PROVIDED DATA Start Marker

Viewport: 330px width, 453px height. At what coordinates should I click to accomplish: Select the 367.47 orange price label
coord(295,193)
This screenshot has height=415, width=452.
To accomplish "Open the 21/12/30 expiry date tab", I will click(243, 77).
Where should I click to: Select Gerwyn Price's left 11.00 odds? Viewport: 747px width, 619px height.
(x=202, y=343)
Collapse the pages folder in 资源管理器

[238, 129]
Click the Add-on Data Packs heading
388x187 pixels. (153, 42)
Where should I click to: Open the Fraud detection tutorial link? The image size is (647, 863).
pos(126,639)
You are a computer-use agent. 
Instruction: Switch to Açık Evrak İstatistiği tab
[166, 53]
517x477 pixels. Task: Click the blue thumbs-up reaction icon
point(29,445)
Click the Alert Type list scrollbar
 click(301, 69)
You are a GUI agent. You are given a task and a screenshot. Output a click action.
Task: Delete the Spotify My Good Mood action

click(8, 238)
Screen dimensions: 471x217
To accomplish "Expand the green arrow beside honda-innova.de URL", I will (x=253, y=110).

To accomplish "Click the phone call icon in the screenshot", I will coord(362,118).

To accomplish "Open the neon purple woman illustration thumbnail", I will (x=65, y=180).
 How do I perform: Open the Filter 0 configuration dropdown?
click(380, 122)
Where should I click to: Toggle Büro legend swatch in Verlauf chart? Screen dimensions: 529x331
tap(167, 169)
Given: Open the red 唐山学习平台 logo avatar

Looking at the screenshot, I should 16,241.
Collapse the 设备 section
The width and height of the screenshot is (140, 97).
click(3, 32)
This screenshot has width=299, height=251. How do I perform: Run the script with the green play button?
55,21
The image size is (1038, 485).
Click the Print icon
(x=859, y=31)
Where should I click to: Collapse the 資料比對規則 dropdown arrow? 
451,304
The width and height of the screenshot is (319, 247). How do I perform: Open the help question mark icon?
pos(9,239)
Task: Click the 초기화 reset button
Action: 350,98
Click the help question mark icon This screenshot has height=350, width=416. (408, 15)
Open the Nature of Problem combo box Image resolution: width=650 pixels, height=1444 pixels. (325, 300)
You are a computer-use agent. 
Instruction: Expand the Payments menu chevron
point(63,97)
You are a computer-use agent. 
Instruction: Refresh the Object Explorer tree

PROVIDED DATA End Marker

• _ABOUT THIS EXERCISE_
Whenever a line above has the word "will" in it, copy that line.

• _COMPLETED EXERCISE_
To accomplish "Open the 21/12/30 expiry date tab", I will click(243, 77).
To accomplish "Expand the green arrow beside honda-innova.de URL", I will (x=253, y=110).
To accomplish "Click the phone call icon in the screenshot", I will coord(362,118).
To accomplish "Open the neon purple woman illustration thumbnail", I will (x=65, y=180).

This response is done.